_Work request_
Echo the data from the line with "The image size is (748, 578)." up to and including the line with "Looking at the", leaving the pictures out of your answer.

Data extracted from a collection:
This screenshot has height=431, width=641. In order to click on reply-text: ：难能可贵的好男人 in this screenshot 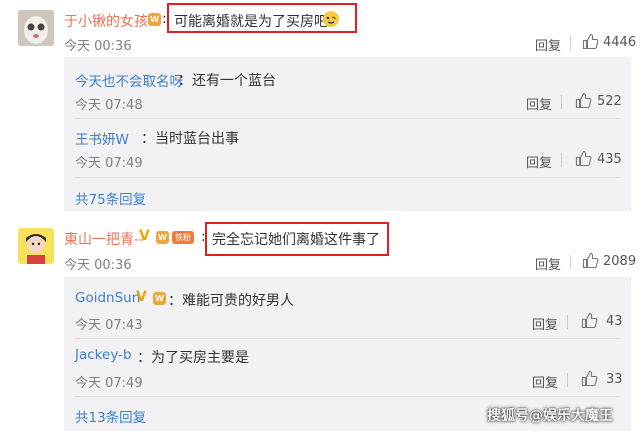, I will do `click(231, 301)`.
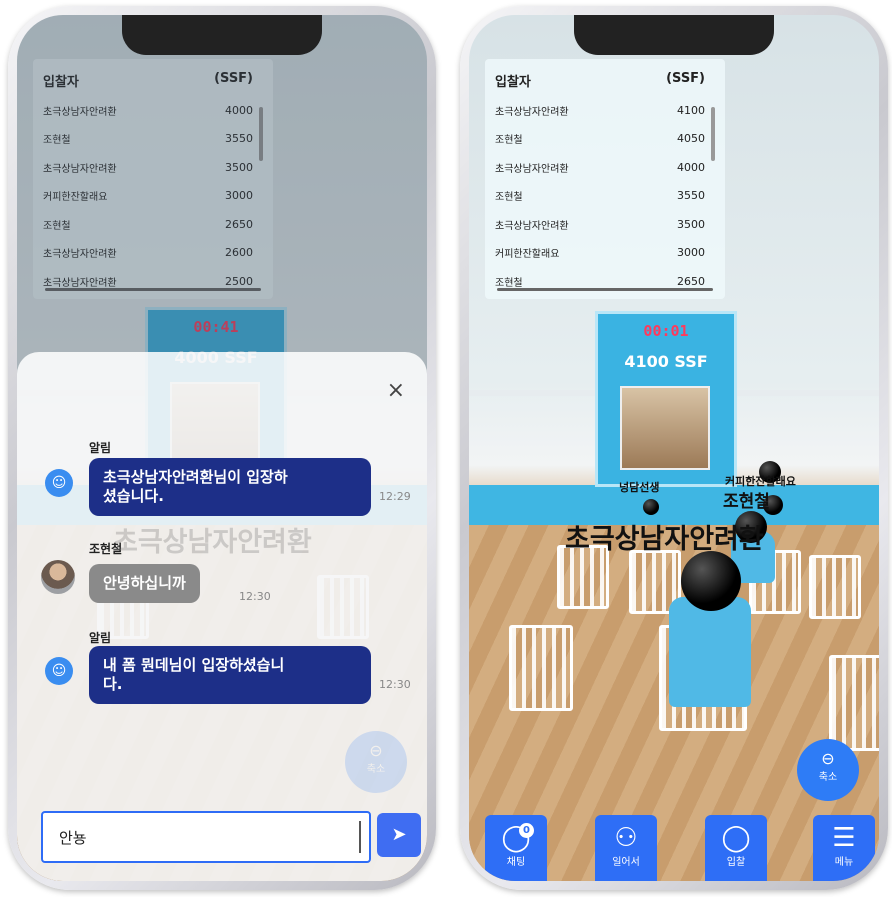 Image resolution: width=892 pixels, height=897 pixels. Describe the element at coordinates (605, 140) in the screenshot. I see `bid-row: 조현철 4050` at that location.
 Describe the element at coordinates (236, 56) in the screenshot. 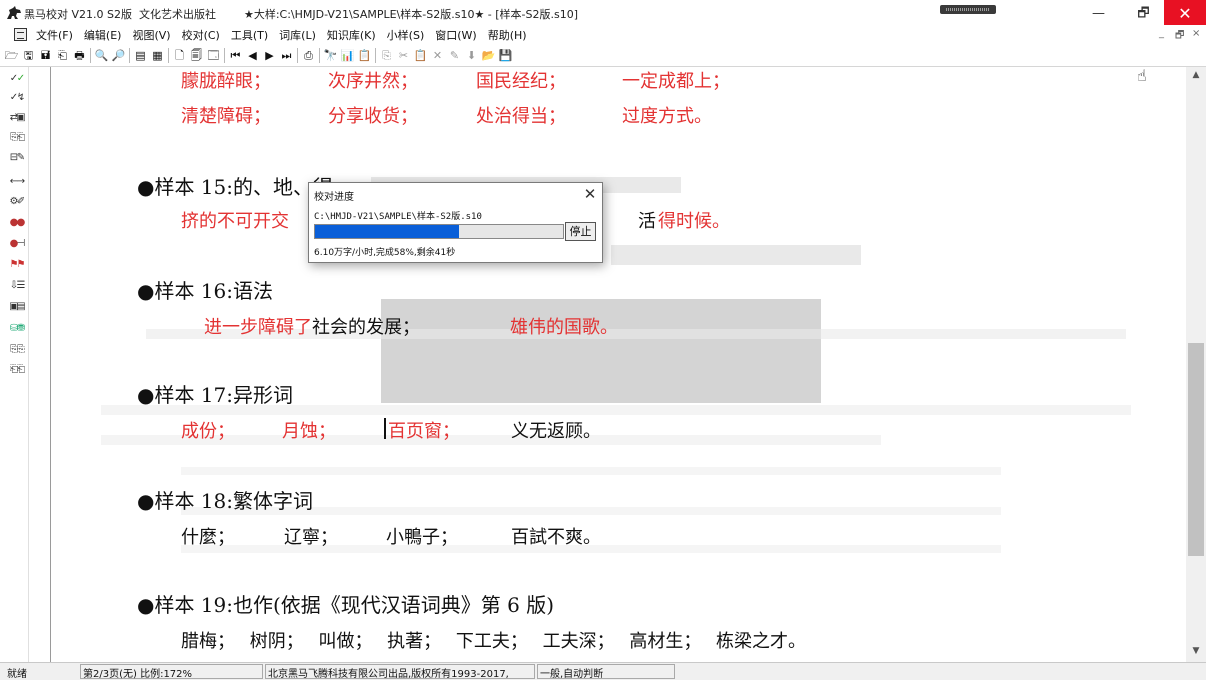

I see `first-page-icon: ⏮` at that location.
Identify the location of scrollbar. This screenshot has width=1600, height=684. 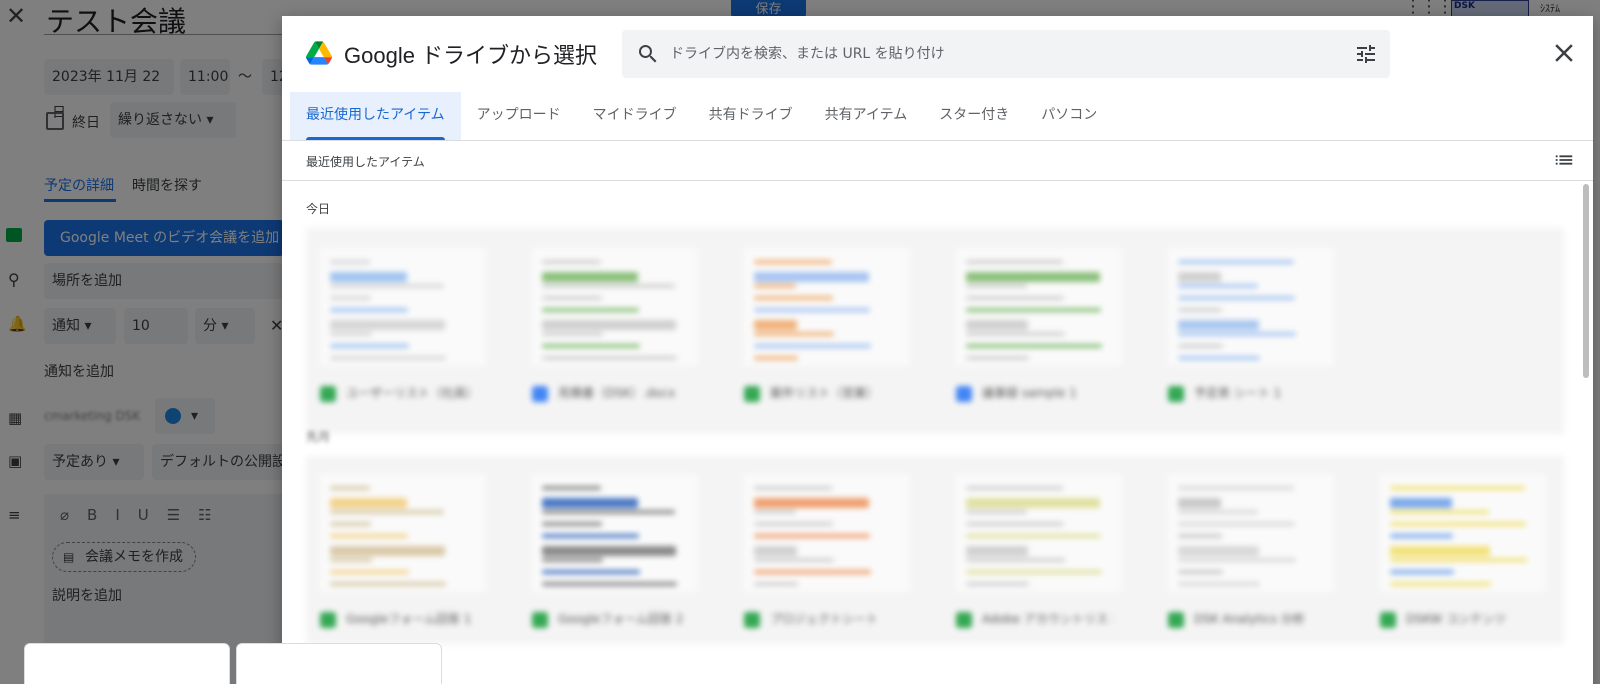
(1586, 281).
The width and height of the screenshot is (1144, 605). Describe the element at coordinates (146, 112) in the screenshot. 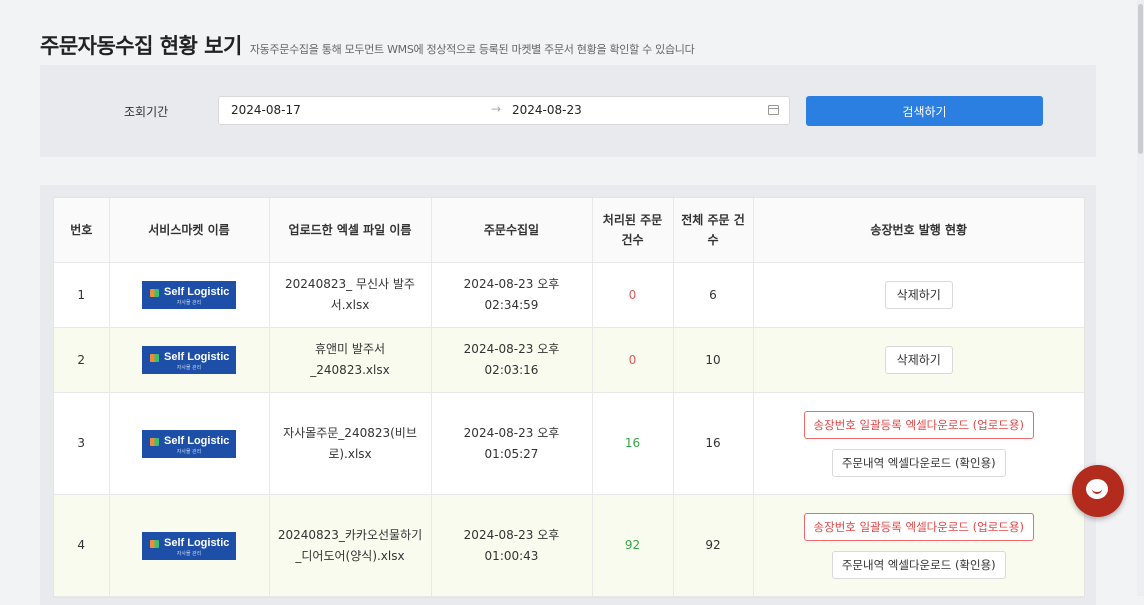

I see `search-period-label: 조회기간` at that location.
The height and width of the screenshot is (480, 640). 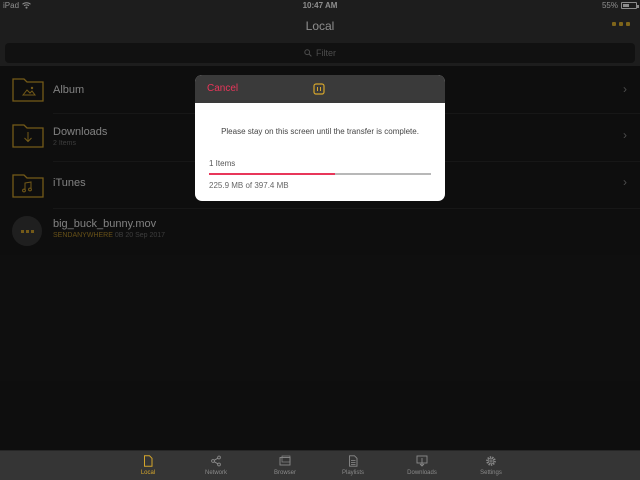 I want to click on progress-fill, so click(x=272, y=174).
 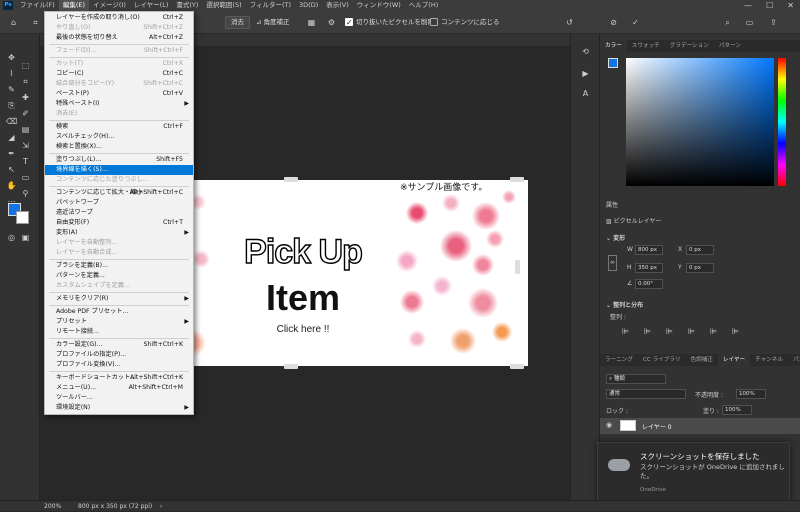 What do you see at coordinates (609, 425) in the screenshot?
I see `eye-icon: ◉` at bounding box center [609, 425].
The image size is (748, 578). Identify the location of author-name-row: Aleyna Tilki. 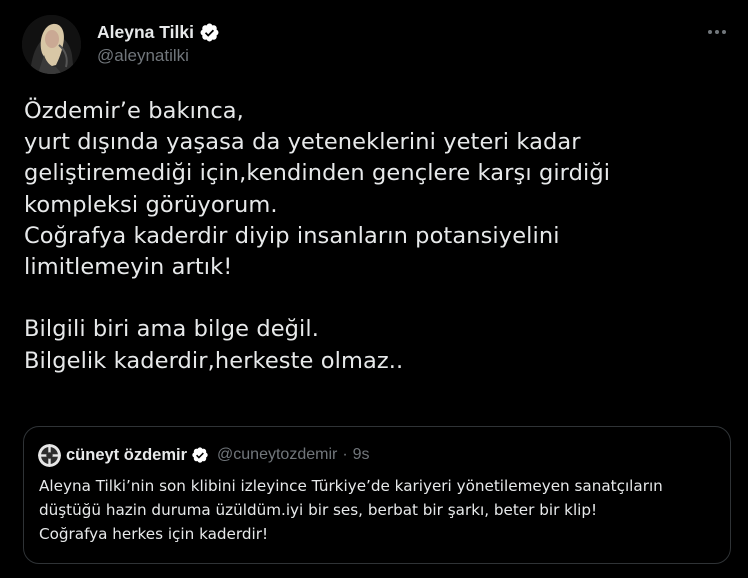
(158, 32).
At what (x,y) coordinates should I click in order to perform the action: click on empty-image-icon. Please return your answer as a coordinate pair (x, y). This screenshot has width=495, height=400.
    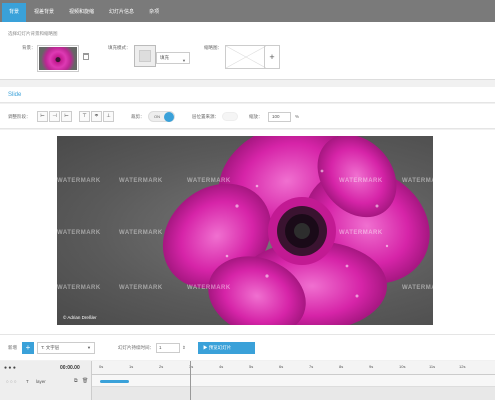
    Looking at the image, I should click on (246, 57).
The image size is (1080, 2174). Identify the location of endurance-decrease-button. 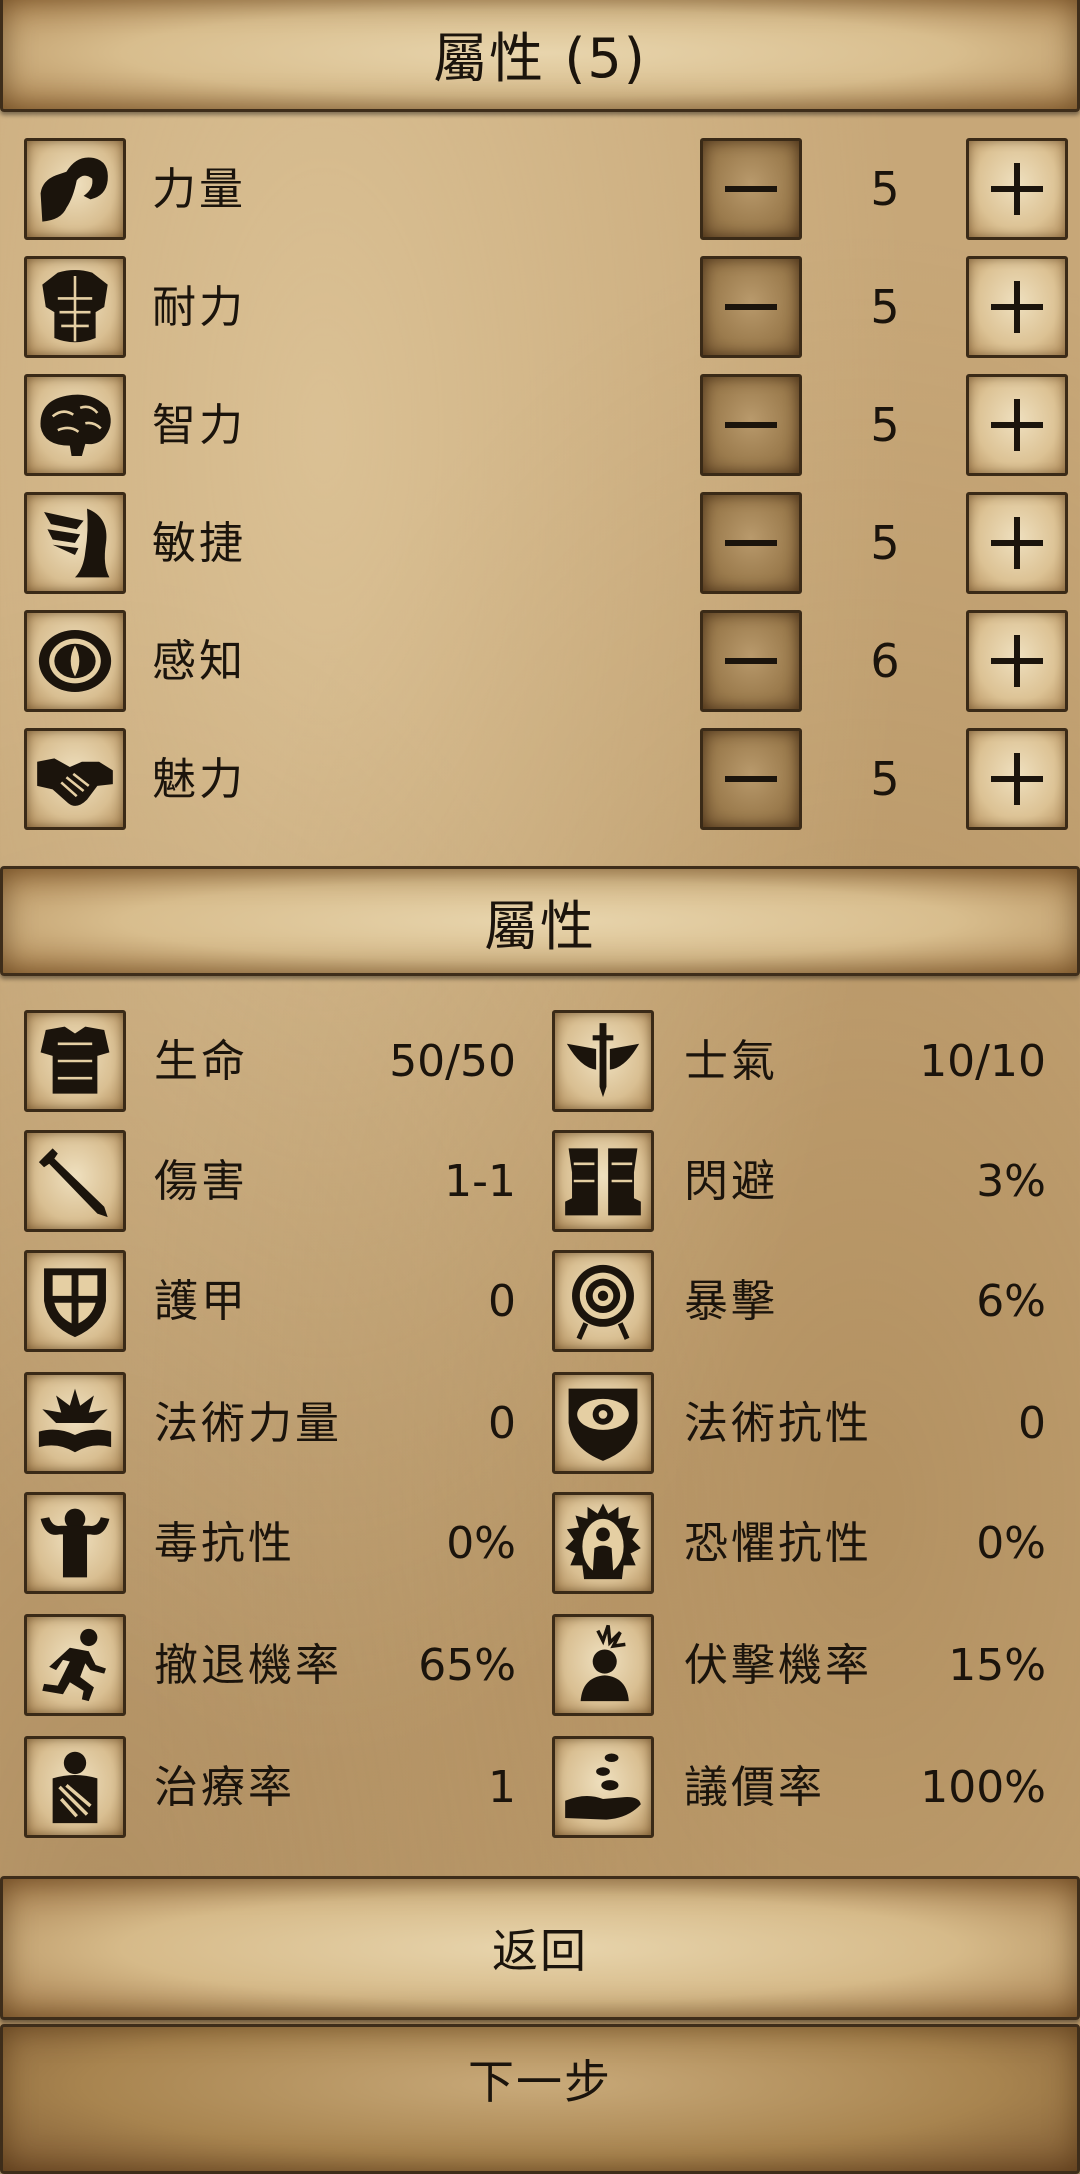
(751, 307).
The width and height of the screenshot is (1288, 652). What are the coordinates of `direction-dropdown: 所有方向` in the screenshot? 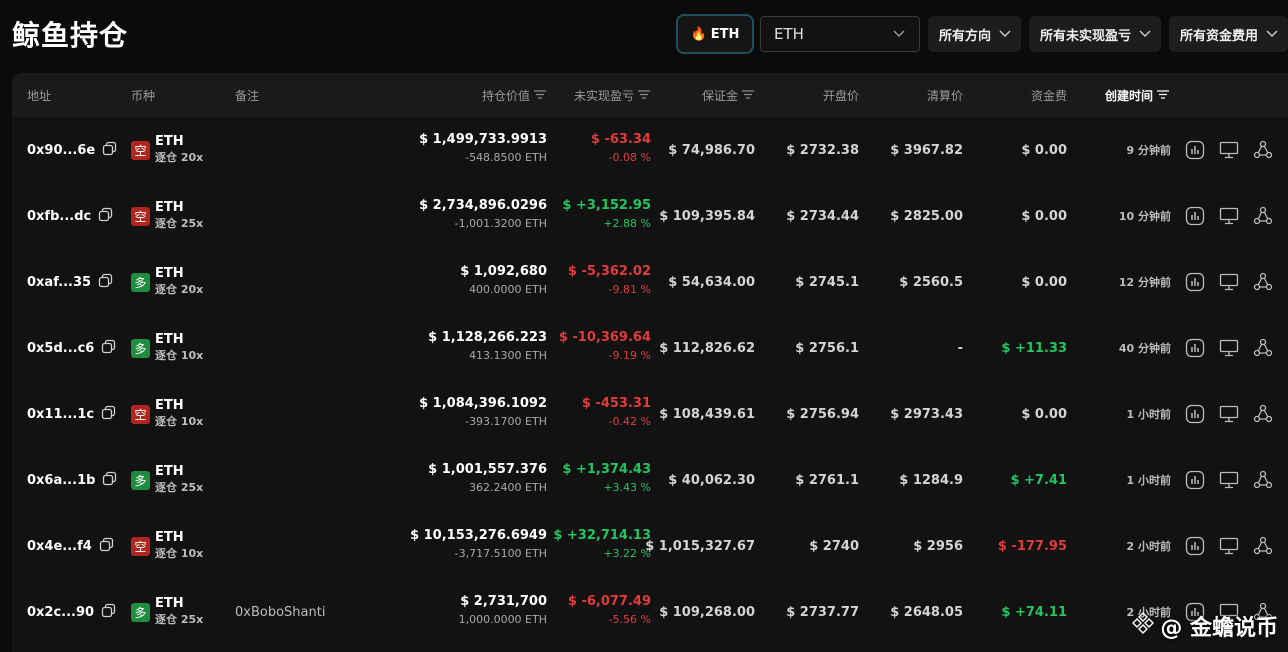 It's located at (974, 34).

_Answer below_
The image size is (748, 578). Identify the location of author-name-row: Aleyna Tilki. 
(158, 32).
At what (x,y) coordinates should I click in order to perform the action: click on empty-image-icon. Please return your answer as a coordinate pair (x, y). This screenshot has width=495, height=400.
    Looking at the image, I should click on (246, 57).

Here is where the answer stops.